The mapping and location-based service allows users to save maps for offline viewing and obtain public transport routes, a tool lacking from Apple’s Maps, and also includes voice-guided navigation.
In a blog post, a Nokia spokesman said that mapping products were “integral” to the Finnish telecoms giant’s future and “a key way that we stand out from the crowd.”
Standing out from the crowd may be a subtle reference to Apple’s disastrous foray into mapping in iOS6, which left central London unrecognisable to most iPhone users, reinstating underground stations closed more than a decade ago and warping bridges.
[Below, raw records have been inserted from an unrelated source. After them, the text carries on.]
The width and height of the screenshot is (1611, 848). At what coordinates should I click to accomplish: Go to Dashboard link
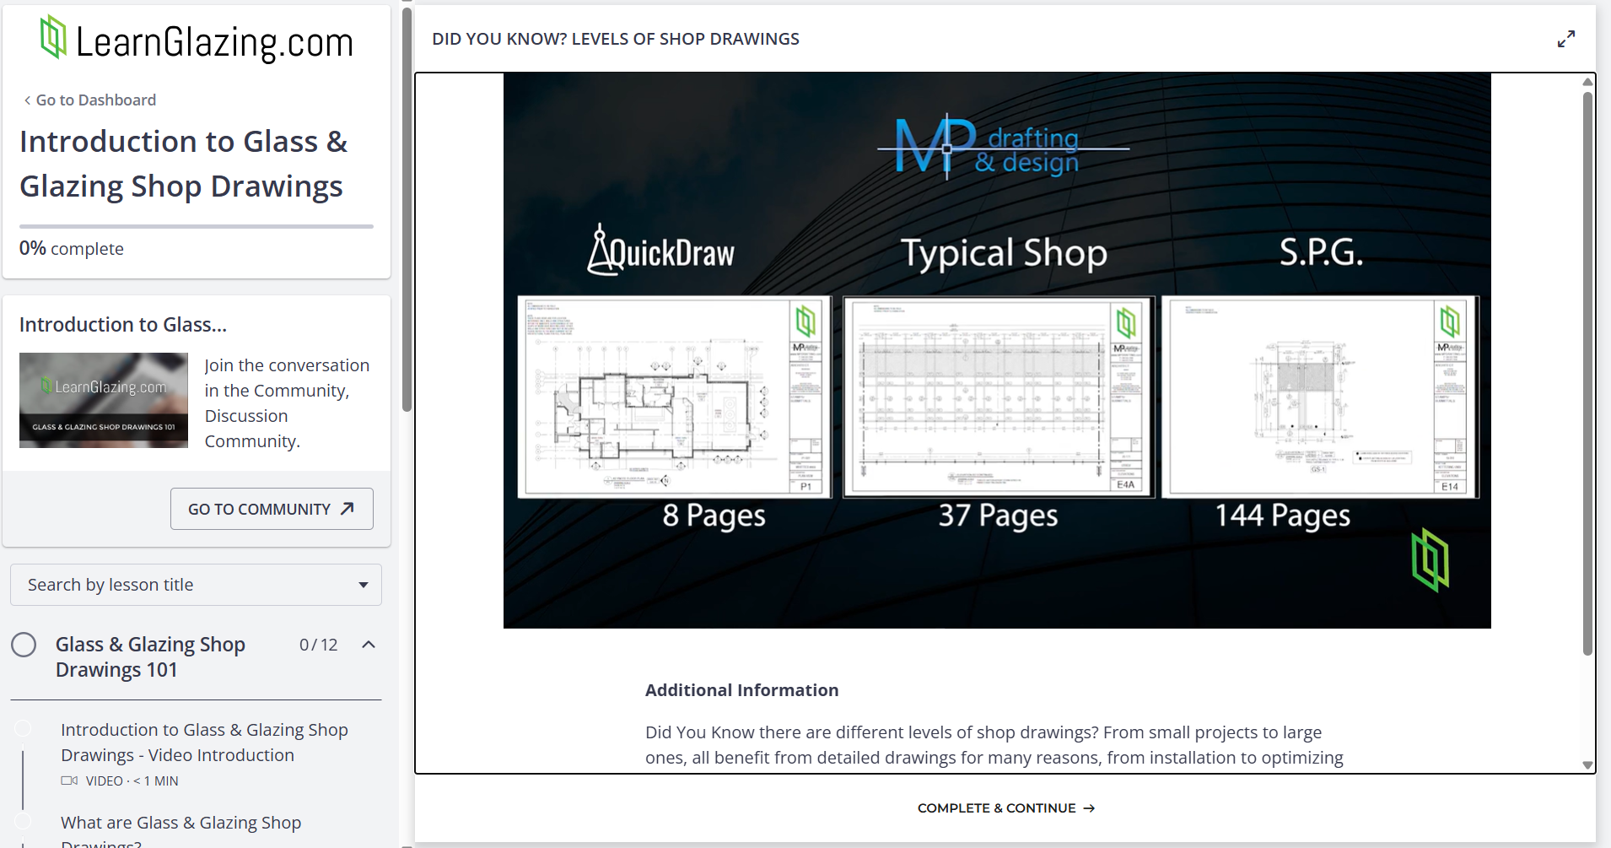point(95,100)
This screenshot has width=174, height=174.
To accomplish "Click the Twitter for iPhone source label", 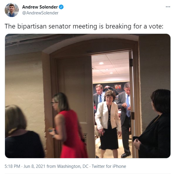I will 109,166.
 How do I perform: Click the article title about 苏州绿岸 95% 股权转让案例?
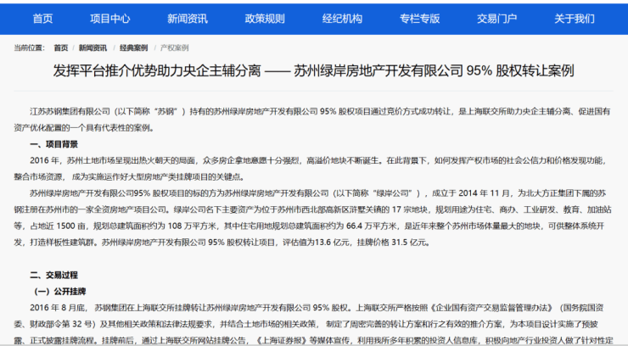314,71
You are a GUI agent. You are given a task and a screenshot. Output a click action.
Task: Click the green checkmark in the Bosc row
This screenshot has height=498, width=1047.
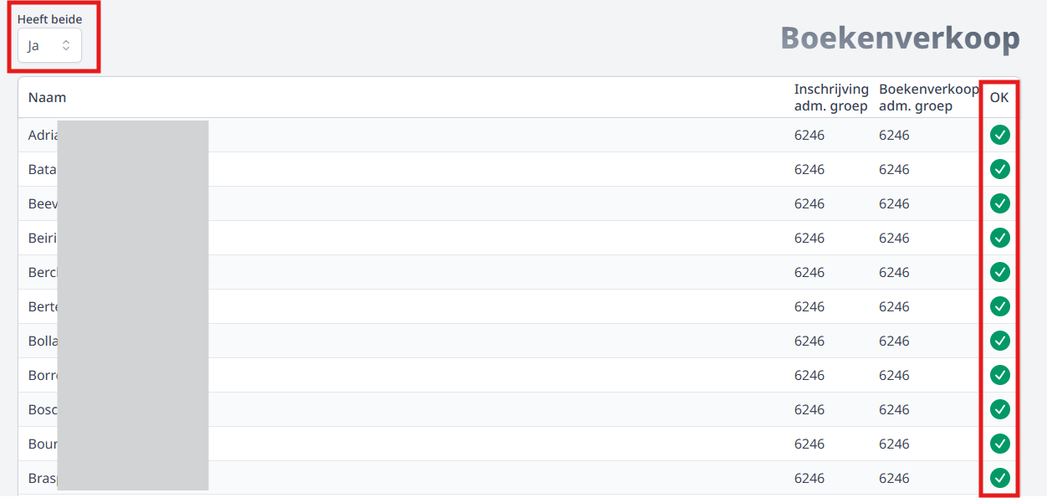(999, 409)
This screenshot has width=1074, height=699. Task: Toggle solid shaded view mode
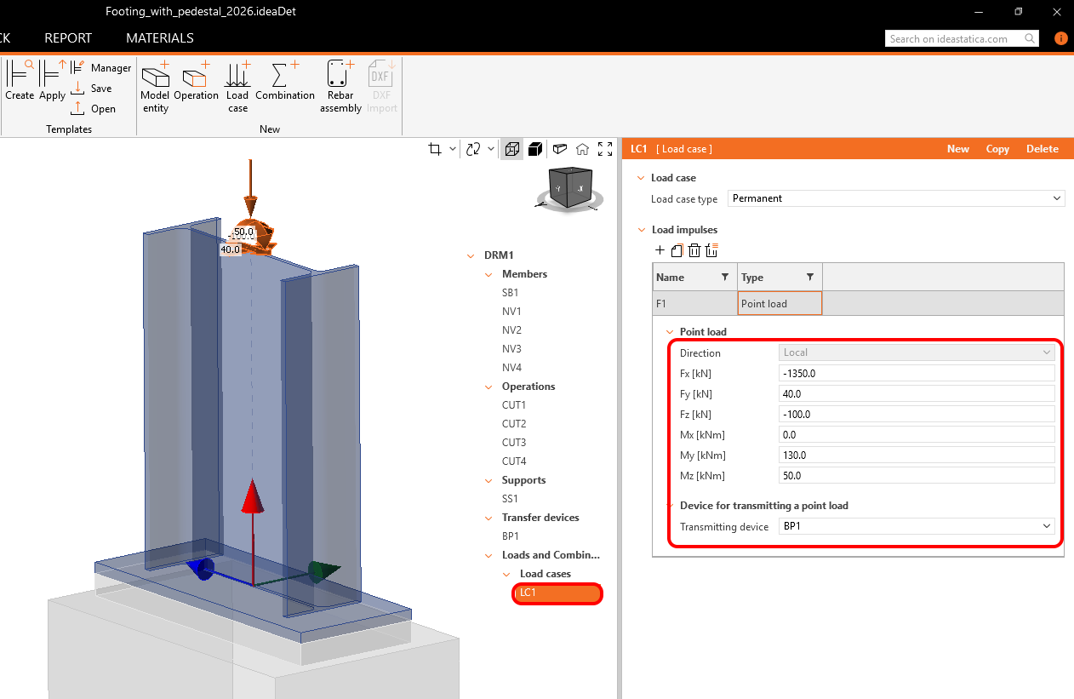(x=535, y=149)
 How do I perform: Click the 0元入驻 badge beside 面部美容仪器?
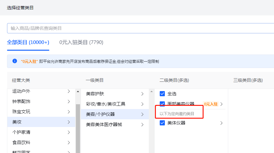click(x=211, y=104)
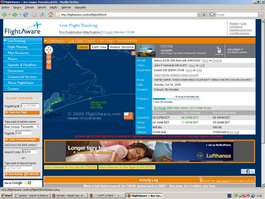Open search engine selector dropdown
The image size is (265, 199).
tap(215, 15)
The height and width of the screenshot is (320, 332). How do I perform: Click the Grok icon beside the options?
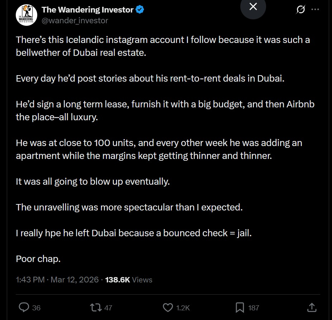click(x=300, y=10)
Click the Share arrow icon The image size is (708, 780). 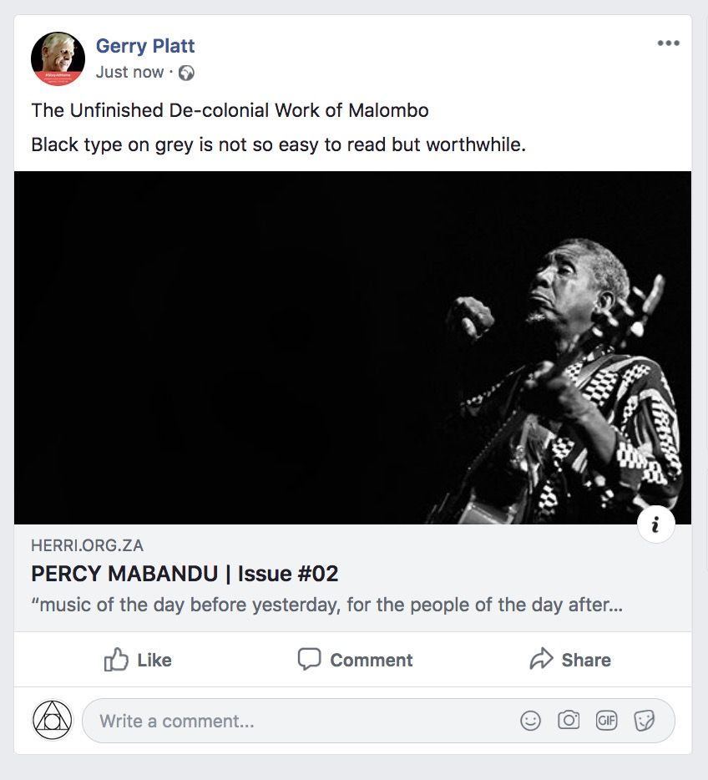(542, 660)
HERE includes the ability to save locations and groups of locations onto a phone or tablet and into a Nokia account, and allows for step-by-step navigation of pedestrian routes and driving directions.
The spokesman added: “Today’s digital mapping has amazing potential to grow into what we call computational cartography, the ability to produce maps on-demand and tailored to their actual use cases.
“We also believe that this game-changing evolution in mapmaking should be available to more businesses and more people around the world – it should expand beyond cars and beyond Nokia devices.”
The Nokia app will rival Google’s new Maps app for iOS, currently in final testing before submission for approval to be distributed via iTunes.
The decision by Apple to impose its software and remove Google’s in September proved highly embarrassing for the company, which was forced to issue a public apology.